Yo tengo confianza en que el gobierno sabrá sortear estas y otras dificultades. No tengo ninguna en que Podemos acompañe el rigor y la entereza que la Gobernación española exigirá a nuestros ministros. Por eso creo que deben pactar las divergencias y darse un juego político inteligente.
A finales de los años ochenta del siglo pasado -¡qué lejos queda ya!- protagonicé el primer gobierno de coalición de la democracia. Yo era vicelehendakari con el PNV de Ardanza como lehendakari y nuestra convivencia era tormentosa, aunque casi siempre de puertas para adentro. Había una convicción común en culminar con éxito la experiencia y había materias de alto valor político -el pacto de Ajuria Enea y la Unidad Democrática en la lucha contra el terrorismo- que mantenía la coalición a salvo de los muchos incidentes de aquella época.

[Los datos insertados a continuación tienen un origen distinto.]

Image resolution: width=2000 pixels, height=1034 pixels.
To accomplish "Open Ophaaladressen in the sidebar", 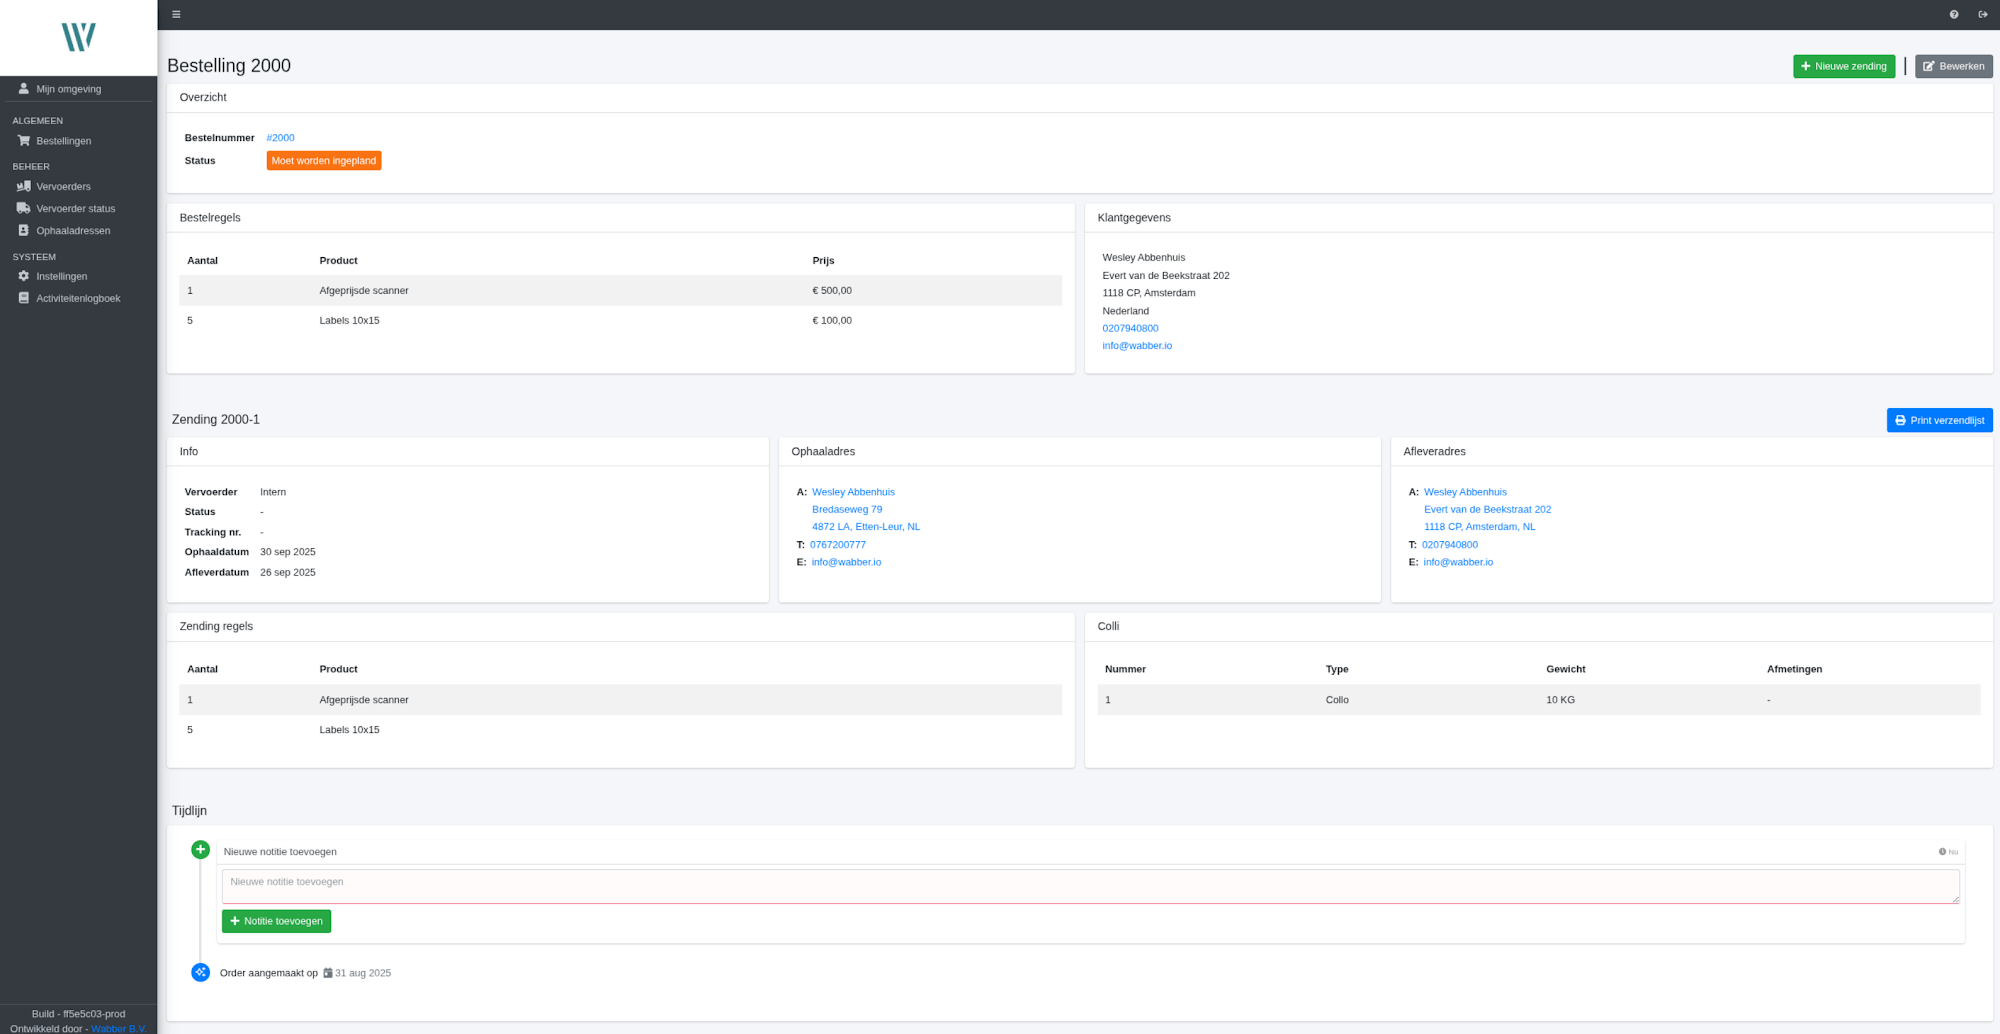I will (24, 230).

Nuestra regla de supervivencia siempre fue pactar las discrepancias y la forma de expresarlas y el factor que lo hizo posible fue un marco de confianza y lealtad que nos dimos los dos jefes de filas de ambos partidos en aquella época.
Si Podemos quiere mantener su “No a la guerra ” sin matices, si no quiere gasto militar porque no quiere la OTAN, si quiere defender una propuesta propia en materia fiscal, si discrepa de la posición sobre el Sáhara, la regla debe ser trasladar al partido o a su grupo parlamentario la expresión de esas posiciones y solo excepcionalmente permitir que la portavoz de Podemos en el Gobierno (no sé si es la ministra de Trabajo o la de Asuntos Sociales), exprese la posición minoritaria cuando el Ejecutivo adopte decisiones en tales materias, previa aceptación expresa de la decisión mayoritaria. El otro consejo que, humildemente me permito dar, es que hay que elegir muy cuidadosamente los temas de discrepancia pactada. No pueden serlo todos, ni todos los días. Eso destruye la coalición.
No es una situación ideal pero mantiene la coalición. Es verdad que daña la imagen del Gobierno y ofrece a la oposición gruesa munición para el desgaste, pero no hay otra alternativa cuando el partido minoritario necesita reforzar su perfil electoral para no ser absorbido o diluido en la coalición. Es lo que pasa cuando la coalición es entre dos partidos que se disputan el mismo espectro ideológico y electoral. Son coaliciones más lógicas pero mucho más difíciles.
Esas divergencias pactadas tampoco deben incomodar al PSOE. Le ayudan a ubicarse en una zona más templada socialmente y sobre todo le permiten ejercer como el partido fiable para gobernar España con responsable equilibrio de sus múltiples intereses, de su enorme pluralidad y de conformidad con nuestros compromisos internacionales.